The problem is not, actually, that the fructans don't get eaten by bacteria. The problem is that they get gorged on. By bacteria that produce huge amounts of gas. They also produce solid waste products that are hygroscopic - that means "water-absorbing" - which draw water from the body into the lower intestine, accounting for both the bloated abdomen and for the diarrhea which follows.

So that's the second factor: the tiny differences in cell metabolism that are part of the normal variation across any species, humans included. It's the third factor where things start getting really screwy, however. It turns out that if fructans are accompanied by certain other chemicals, balance returns. The trouble is that it is difficult to identify those chemicals, because they also vary according to invidual human metabolisms. Sucrose appears to be pretty universal - the more sucrose a food contains, the less likely its fructans are to cause problems. Other things? Your guess is as good as mine - or as the guesses of the scientists who study them.

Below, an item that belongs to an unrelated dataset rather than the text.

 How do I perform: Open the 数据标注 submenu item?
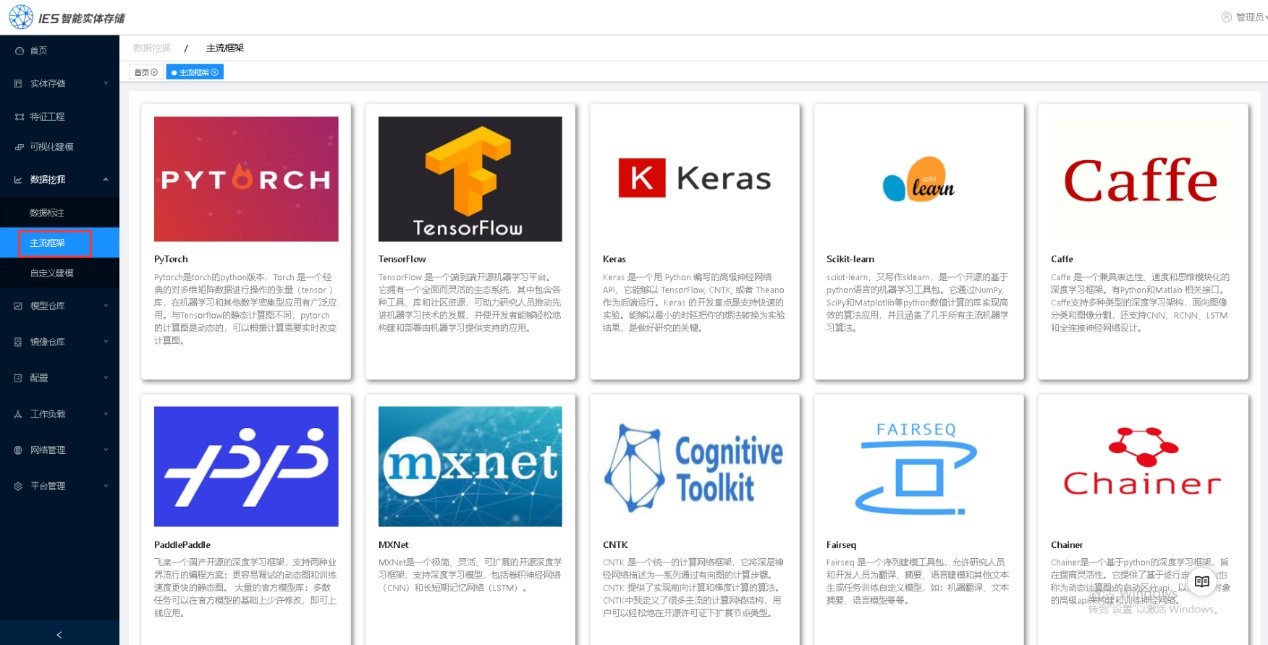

And now we have three variables - fructan content, human metabolic differences, and other food chemicals - interacting more or less randomly with each other - only one of which, the fructan content, is quantifiable to any significant extent. As a consequence, fructan intolerance is wildly unpredictable. The effects are always roughly the same, but what triggers them varies enormously. Tiny amounts of onions cause me serious problems, but I can eat moderate amounts of garlic - which contains up to 17 times as many fructans per unit volume as onions do. Other fructan-intolerants can eat onions, but not garlic. Wheat is moderately high in fructans, but causes me little difficulty; others react strongly to it, often mistaking their reactions for gluten intolerance. I have to avoid the cabbage family (cabbage, broccoli, brussels sprouts, cauliflower, etc.); others can eat them without harm. Sometimes what causes the symptoms to appear is a mystery, in which case it is usually put down as "irritable bowel syndrome" - a condition which is probably largely, if not completely, a form of fructan intolerance rather than a separate syndrome.

And as you age, all of this grows worse. At my current age - rapidly approaching 76 - it has become bad enough that I no longer try new foods unless I know all of the ingredients, and know that all of them are safe. This means I have to pick restaurants carefully, and must check the menu thoroughly before I order. I have to avoid almost all ethnic restaurants, especially Asian, African, and Middle Eastern (including Greek, which I love) - they use too many ingredients that I have no experience with and, as a result, nothing on their menus is predictably safe. Vegan cuisine is now also out, as a result of a recent incident. Clam chowder - a longtime favorite - has recently become suspect (I have had to drop from bowl-sized servings to cup-sized servings at my favorite seafood place). I still eat Mexican food, but I always order the same thing, cheese enchiladas without salsa - usually safe, though I have been fooled a time or two by cooks who included onions in them. Onions in unexpected places, like enchiladas - or BLTs - are my constant fear. Macaroni and cheese? Who puts onions in that? But some people do - and I can no longer order it without checking.

And, of course, this affects my social life. Other people's cooking is dangerous, unless they cook with the same foods I do. I stopped attending potlucks years ago; as of this month, I have also decided to stop accepting dinner invitations unless I can control the recipes used (because I dislike being a control freak, this will probably actually mean I decline all invitations, period). I love sharing conversation over food, but from now on, I will have to do it only in restaurants - and then, only in those restaurants I have reason to believe will be safe.

So this is a long, long explanation of the plea I am about to make to all my friends: please do not be offended when I turn down your invitation to dinner, or to lunch, or to your favorite restaurant (unless it is one I already know and trust). I am not being unfriendly, or eccentric, or even picky; I am just trying to keep from getting sick.